Kolejne miesiące przymusowego zamknięcia - brak klientów i zakaz organizacji imprez okolicznościowych, a wsparcie ze strony rządu - znikome. To wszystko spowodowało, że część przedsiębiorców w kraju zdecydowała się na otwarcie swoich lokali. Wśród nich jest Andrzej Jasek - właściciel rodzinnej restauracji Twoja Kolejka w Łodygowicach, który mimo zakazu - zdecydował się zaprosić gości do stolików.

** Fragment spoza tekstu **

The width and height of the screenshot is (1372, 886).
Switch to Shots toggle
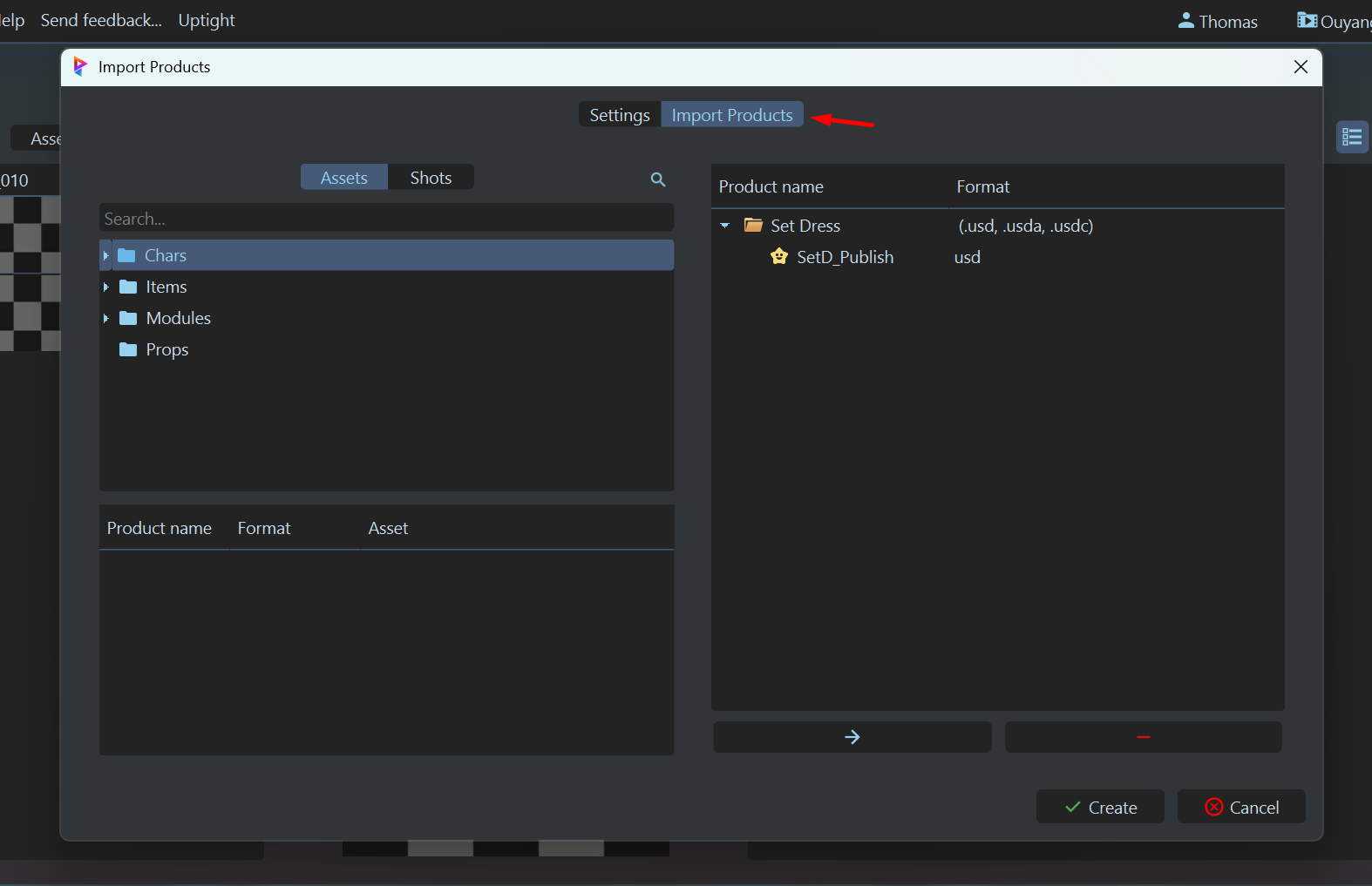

- Nie możemy sobie pozwolić na to, by nasza kolejka dojechała do ostatniej stacji, dlatego zdecydowaliśmy się na otwarcie naszego lokalu. Jest to rodzinna restauracja, prowadzimy go z żoną - Pauliną, ale pomagają nam też inni członkowie naszej rodziny. Jeśli padniemy, padnie też połowa naszej rodziny, która utrzymuje się razem z nami z tego lokalu - tłumaczy pan Andrzej.
Podczas pierwszego dnia ponownego otwarcia dla gości - stoliki zapełniły się w ciągu pół godziny, a telefon z pytaniami o rezerwacje nie przestawał dzwonić - było jak za starych dobrych czasów - dodaje właściciel.

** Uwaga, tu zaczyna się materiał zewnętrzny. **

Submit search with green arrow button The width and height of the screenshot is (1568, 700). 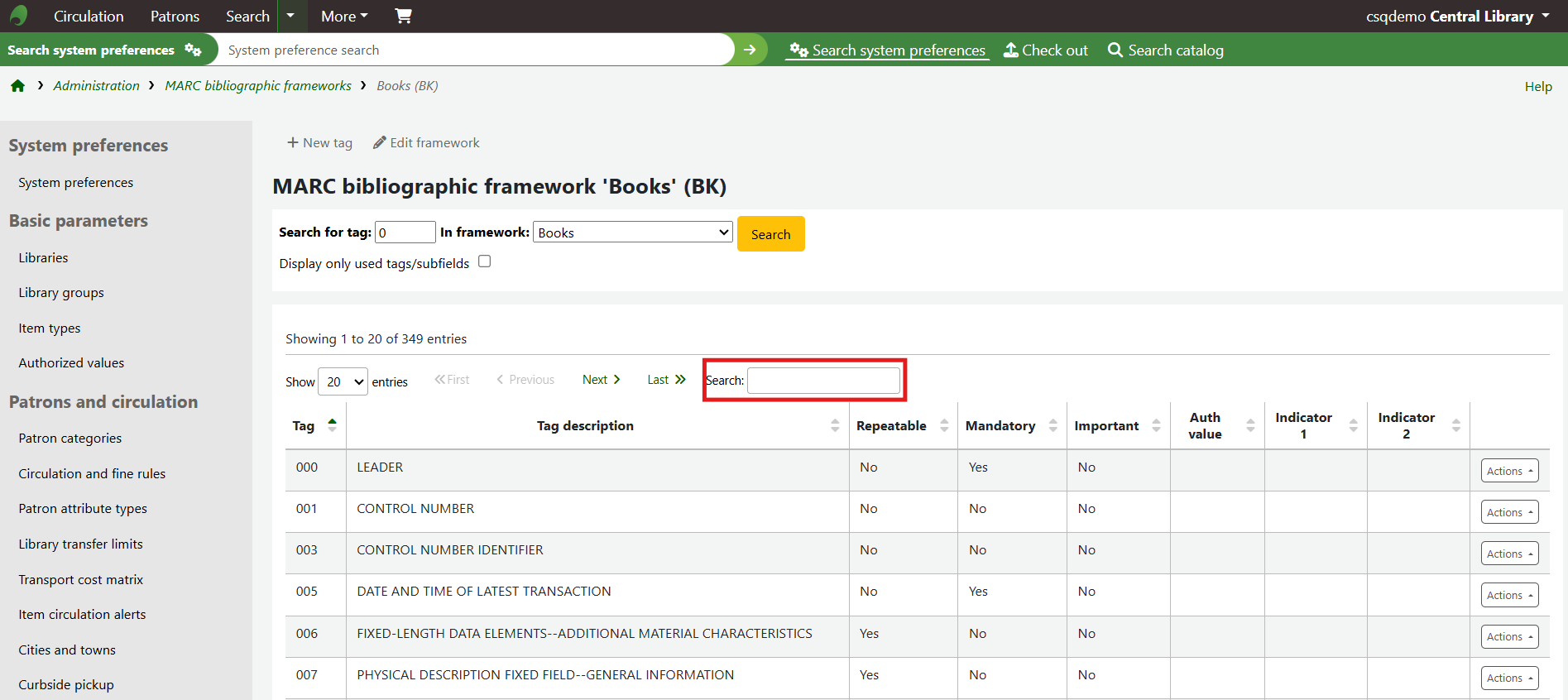[x=750, y=50]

Na otwarciu pojawili się także przedstawiciele żywieckiego sanepidu oraz policjanci.
- Kontrola przebiegła bardzo spokojnie, za co bardzo dziękujemy paniom z sanepidu i policjantom. Wszystko odbyło się bez zbędnych nieporozumień - zaznacza Andrzej Jasek.

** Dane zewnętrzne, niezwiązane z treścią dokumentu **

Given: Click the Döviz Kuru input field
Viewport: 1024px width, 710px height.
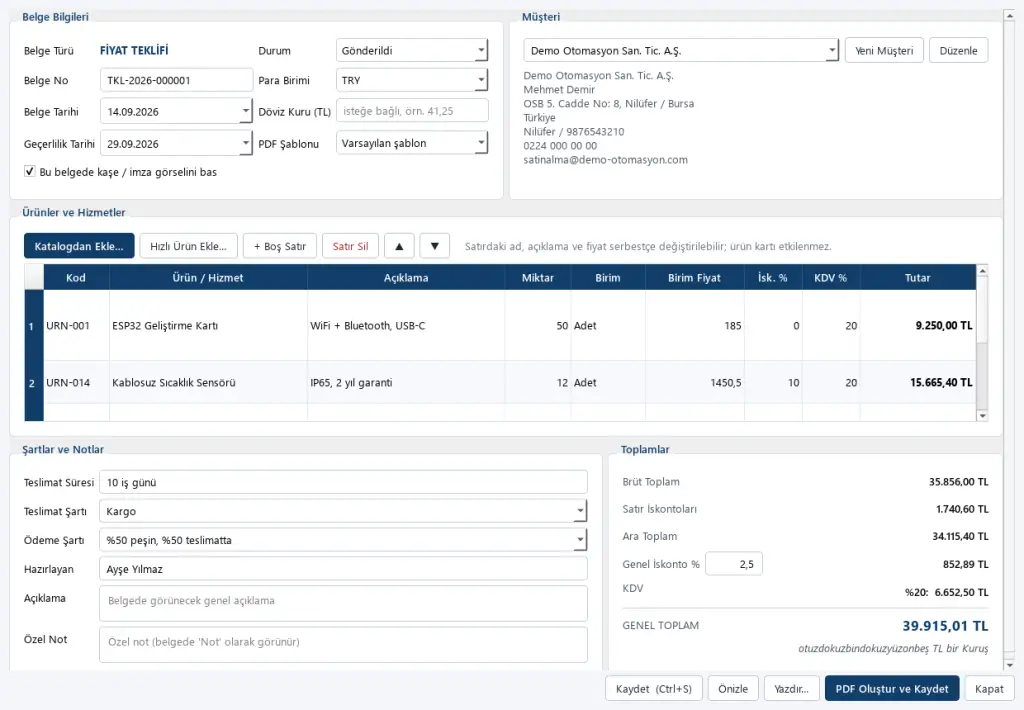Looking at the screenshot, I should [x=412, y=111].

- Co ważne, zarówno wtedy, jak i obecnie w restauracji przestrzegany jest reżim sanitarny: mamy dwumetrowe odstępy między stolikami, mierzymy gościom temperaturę przy wejściu, a nawet proszeni są o wypełnienie oświadczenia. Oczywiście działamy w maseczkach ochronnych, a na każdym kroku - dezynfekujemy dłonie. Zdecydowaliśmy się nawet na jednorazowe menu… Wszystko w trosce o bezpieczeństwo, tych którzy zechcieli do nas przyjść - dodaje.
Teraz młodzi właściciele wiedzą już, że zostało wszczęte wobec nich postępowanie administracyjne. Grozi im kara od 10 do 30 tysięcy złotych. Nie tracą jednak nadziei, że mimo wszystko przetrwają i niedługo będą mogli działać jak kiedyś.